| Required action |
Word for word, repeat all of the entries below.

(Stored data)
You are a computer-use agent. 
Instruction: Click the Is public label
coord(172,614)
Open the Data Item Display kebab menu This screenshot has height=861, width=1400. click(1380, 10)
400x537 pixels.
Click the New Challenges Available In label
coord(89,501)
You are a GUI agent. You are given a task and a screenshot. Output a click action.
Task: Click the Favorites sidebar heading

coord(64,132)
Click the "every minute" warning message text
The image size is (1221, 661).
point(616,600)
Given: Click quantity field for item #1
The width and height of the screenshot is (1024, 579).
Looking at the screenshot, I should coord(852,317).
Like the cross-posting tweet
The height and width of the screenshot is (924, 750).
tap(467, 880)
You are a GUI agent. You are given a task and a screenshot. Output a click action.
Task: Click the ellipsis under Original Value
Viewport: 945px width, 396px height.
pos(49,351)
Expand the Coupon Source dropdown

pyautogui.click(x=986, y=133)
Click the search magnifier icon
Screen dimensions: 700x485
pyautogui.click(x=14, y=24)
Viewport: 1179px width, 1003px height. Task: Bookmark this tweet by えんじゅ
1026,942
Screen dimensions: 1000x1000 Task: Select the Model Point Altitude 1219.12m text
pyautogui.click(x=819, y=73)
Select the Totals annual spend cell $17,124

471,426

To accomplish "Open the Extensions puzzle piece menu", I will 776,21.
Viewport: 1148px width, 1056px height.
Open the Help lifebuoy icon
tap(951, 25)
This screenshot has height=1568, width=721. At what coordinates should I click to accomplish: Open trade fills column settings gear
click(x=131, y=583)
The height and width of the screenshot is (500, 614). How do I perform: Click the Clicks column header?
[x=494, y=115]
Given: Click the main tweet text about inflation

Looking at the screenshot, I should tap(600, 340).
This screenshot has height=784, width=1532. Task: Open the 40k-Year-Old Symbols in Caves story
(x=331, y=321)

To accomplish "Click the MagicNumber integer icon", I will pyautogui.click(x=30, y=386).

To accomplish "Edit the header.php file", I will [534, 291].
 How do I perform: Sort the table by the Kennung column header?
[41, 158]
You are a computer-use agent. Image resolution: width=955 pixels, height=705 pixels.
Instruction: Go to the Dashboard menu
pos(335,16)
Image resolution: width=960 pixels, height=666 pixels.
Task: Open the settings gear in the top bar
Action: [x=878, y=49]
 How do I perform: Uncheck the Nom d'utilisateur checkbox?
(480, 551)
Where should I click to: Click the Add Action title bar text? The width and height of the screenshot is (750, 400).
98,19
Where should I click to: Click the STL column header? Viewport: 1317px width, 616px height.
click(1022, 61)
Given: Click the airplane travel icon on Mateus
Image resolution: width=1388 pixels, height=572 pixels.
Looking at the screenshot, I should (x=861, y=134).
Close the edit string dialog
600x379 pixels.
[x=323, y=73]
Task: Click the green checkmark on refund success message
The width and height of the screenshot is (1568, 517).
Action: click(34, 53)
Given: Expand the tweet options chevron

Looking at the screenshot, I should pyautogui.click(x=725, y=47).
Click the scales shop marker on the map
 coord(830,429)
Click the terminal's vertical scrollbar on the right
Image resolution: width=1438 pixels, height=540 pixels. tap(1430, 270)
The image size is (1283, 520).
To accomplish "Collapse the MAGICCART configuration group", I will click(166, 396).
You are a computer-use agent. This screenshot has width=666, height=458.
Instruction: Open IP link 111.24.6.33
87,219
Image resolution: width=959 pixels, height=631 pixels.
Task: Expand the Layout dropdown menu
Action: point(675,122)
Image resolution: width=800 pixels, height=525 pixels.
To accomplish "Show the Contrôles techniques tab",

| Your solution |
You are a computer-use agent. 
Instruction: Click the Is public label
coord(172,614)
Open the Data Item Display kebab menu This screenshot has height=861, width=1400. click(1380, 10)
400x537 pixels.
Click the New Challenges Available In label
coord(89,501)
You are a GUI agent. You are given a task and a screenshot. Output a click action.
Task: Click the Favorites sidebar heading

coord(64,132)
Click the "every minute" warning message text
The image size is (1221, 661).
point(616,600)
Given: Click quantity field for item #1
The width and height of the screenshot is (1024, 579).
Looking at the screenshot, I should coord(852,317).
Like the cross-posting tweet
The height and width of the screenshot is (924, 750).
tap(467, 880)
You are a GUI agent. You are given a task and a screenshot. Output a click action.
Task: Click the ellipsis under Original Value
Viewport: 945px width, 396px height.
pos(49,351)
Expand the Coupon Source dropdown

pyautogui.click(x=986, y=133)
Click the search magnifier icon
Screen dimensions: 700x485
pyautogui.click(x=14, y=24)
Viewport: 1179px width, 1003px height. Task: Bookmark this tweet by えんじゅ
1026,942
Screen dimensions: 1000x1000 Task: Select the Model Point Altitude 1219.12m text
pyautogui.click(x=819, y=73)
Select the Totals annual spend cell $17,124

471,426

To accomplish "Open the Extensions puzzle piece menu", I will 776,21.
Viewport: 1148px width, 1056px height.
Open the Help lifebuoy icon
tap(951, 25)
This screenshot has height=1568, width=721. At what coordinates should I click to accomplish: Open trade fills column settings gear
click(x=131, y=583)
The height and width of the screenshot is (500, 614). How do I perform: Click the Clicks column header?
[x=494, y=115]
Given: Click the main tweet text about inflation

Looking at the screenshot, I should tap(600, 340).
This screenshot has height=784, width=1532. Task: Open the 40k-Year-Old Symbols in Caves story
(x=331, y=321)

To accomplish "Click the MagicNumber integer icon", I will pyautogui.click(x=30, y=386).

To accomplish "Edit the header.php file", I will [534, 291].
 How do I perform: Sort the table by the Kennung column header?
[41, 158]
You are a computer-use agent. Image resolution: width=955 pixels, height=705 pixels.
Instruction: Go to the Dashboard menu
pos(335,16)
Image resolution: width=960 pixels, height=666 pixels.
Task: Open the settings gear in the top bar
Action: [x=878, y=49]
 How do I perform: Uncheck the Nom d'utilisateur checkbox?
(480, 551)
Where should I click to: Click the Add Action title bar text? The width and height of the screenshot is (750, 400).
98,19
Where should I click to: Click the STL column header? Viewport: 1317px width, 616px height.
click(1022, 61)
Given: Click the airplane travel icon on Mateus
Image resolution: width=1388 pixels, height=572 pixels.
Looking at the screenshot, I should (x=861, y=134).
Close the edit string dialog
600x379 pixels.
[x=323, y=73]
Task: Click the green checkmark on refund success message
The width and height of the screenshot is (1568, 517).
Action: click(34, 53)
Given: Expand the tweet options chevron

Looking at the screenshot, I should pyautogui.click(x=725, y=47).
Click the scales shop marker on the map
 coord(830,429)
Click the terminal's vertical scrollbar on the right
Image resolution: width=1438 pixels, height=540 pixels. tap(1430, 270)
The image size is (1283, 520).
To accomplish "Collapse the MAGICCART configuration group", I will click(166, 396).
You are a computer-use agent. This screenshot has width=666, height=458.
Instruction: Open IP link 111.24.6.33
87,219
Image resolution: width=959 pixels, height=631 pixels.
Task: Expand the Layout dropdown menu
Action: point(675,122)
Image resolution: width=800 pixels, height=525 pixels.
To accomplish "Show the Contrôles techniques tab",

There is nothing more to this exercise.